Philip Roth has been awarded the International Booker Award for his body of work. Hard to argue, you'd think, given his career and the highlights contained within it, particularly at the start and the end.

But not so. Booker has a tradition of controversy, and here we are again, with one of the judges resigning over the award. Carmen Callil is the founder of Virago Books and deserves tremendous credit for that - it's an imprint that has rescued many deserving writers from deleted obscurity. But her views here are difficult to accept.

It's a case of "emperor's new clothes", she argues, suggesting that Roth will be unremembered in 20 years time. Well, given that his career has already spanned 50 years and two of his early novels, in particular - Goodbye Columbus and Portnoy's Complaint - are still regarded as major works, it's hard to see that prediction proving to be true.

He goes on and on about the same subject in every book she argues.
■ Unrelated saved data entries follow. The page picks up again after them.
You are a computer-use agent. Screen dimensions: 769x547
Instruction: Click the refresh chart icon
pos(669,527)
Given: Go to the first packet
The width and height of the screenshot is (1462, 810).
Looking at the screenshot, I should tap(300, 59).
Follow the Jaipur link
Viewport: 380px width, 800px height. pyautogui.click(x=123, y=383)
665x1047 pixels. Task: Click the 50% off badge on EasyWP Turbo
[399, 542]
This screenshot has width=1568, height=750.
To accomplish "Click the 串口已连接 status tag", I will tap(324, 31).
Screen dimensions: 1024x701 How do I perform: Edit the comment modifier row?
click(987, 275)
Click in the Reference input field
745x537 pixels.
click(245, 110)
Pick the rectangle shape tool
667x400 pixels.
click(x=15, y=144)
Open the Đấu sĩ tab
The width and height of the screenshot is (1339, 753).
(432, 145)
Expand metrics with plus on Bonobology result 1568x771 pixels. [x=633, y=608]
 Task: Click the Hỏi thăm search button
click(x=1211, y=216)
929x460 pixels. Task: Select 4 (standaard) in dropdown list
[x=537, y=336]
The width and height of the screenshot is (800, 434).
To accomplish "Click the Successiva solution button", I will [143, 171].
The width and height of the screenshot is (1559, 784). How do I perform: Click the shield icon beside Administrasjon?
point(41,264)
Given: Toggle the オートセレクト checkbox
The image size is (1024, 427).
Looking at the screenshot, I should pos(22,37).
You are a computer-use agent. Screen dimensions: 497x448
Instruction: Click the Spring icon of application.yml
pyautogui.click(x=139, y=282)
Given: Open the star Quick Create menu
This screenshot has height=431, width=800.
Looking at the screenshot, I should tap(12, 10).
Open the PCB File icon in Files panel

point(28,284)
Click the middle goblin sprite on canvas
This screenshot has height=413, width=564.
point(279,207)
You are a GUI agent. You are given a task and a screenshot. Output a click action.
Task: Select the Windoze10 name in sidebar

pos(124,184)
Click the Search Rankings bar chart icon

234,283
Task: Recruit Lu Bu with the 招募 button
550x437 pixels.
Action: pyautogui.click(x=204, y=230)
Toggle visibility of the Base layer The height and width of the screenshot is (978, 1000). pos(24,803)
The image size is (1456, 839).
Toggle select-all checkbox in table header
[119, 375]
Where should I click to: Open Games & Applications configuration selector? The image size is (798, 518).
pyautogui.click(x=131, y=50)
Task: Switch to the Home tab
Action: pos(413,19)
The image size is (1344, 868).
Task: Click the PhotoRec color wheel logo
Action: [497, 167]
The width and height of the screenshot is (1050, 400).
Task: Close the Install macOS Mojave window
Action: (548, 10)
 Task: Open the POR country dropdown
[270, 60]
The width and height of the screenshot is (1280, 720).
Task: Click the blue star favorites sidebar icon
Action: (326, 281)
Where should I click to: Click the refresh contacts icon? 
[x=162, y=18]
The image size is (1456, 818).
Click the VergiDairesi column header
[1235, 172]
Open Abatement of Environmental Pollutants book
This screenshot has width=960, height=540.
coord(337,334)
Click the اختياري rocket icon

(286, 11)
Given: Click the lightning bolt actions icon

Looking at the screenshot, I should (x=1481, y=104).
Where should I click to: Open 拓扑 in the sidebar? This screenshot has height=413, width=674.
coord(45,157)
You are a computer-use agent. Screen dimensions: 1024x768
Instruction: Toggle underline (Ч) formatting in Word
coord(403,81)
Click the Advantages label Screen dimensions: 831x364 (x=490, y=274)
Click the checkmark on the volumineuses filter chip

Well, that 'something' is, if anything, the human condition, so it's a pretty weighty subject to cover, and surely worthy of serial attention. If you're going to dismiss Roth on those grounds you have to dismiss Dostoevsky, too, amongst others. Melville. Faulkner. McCullers. And on.

And what makes Roth's continued examination of the same themes so interesting is that he does so through the prism of his own experience. So what we read in late Roth is not the same as we read in early Roth. His latest works are extraordinary pieces. He could not have written Everyman at the age he wrote Portnoy. No person could. We are experiencing life through his oeuvre, unfolding and inevitable and unstoppable. That is a wonderful experience to be able to expose yourself to.

A worthy winner, I would say.


Vanessa Gebbie said...

It is a shame, all this. Sadly her protest comes over as merely 'he writes bloke's stuff and I don't like it.'

Ken Hannahs said...

Have you read Anis Shivani's blathering on HuffPo about Roth? That was a difficult piece of tripe to stomach, and I don't even particularly like Roth except for a few of his novels.

Tom Conoboy said...

Hi Vanessa. Sadly, I think you're right. She's writing in the Guardian today trying to suggest otherwise, but I think you have it spot on.

Ken - thanks for the link, an interesting article, complete rubbish. I thought that quote from Engdahl was nonsense when I heard it. I don't think European literature is in a particularly strong place at the moment. And certainly UK literature is weak. I don't think there's any doubt that we're coming to the end of a golden period of US literature, and it is still consistently more interesting and massively broader in scope than anything produced this side of the Atlantic.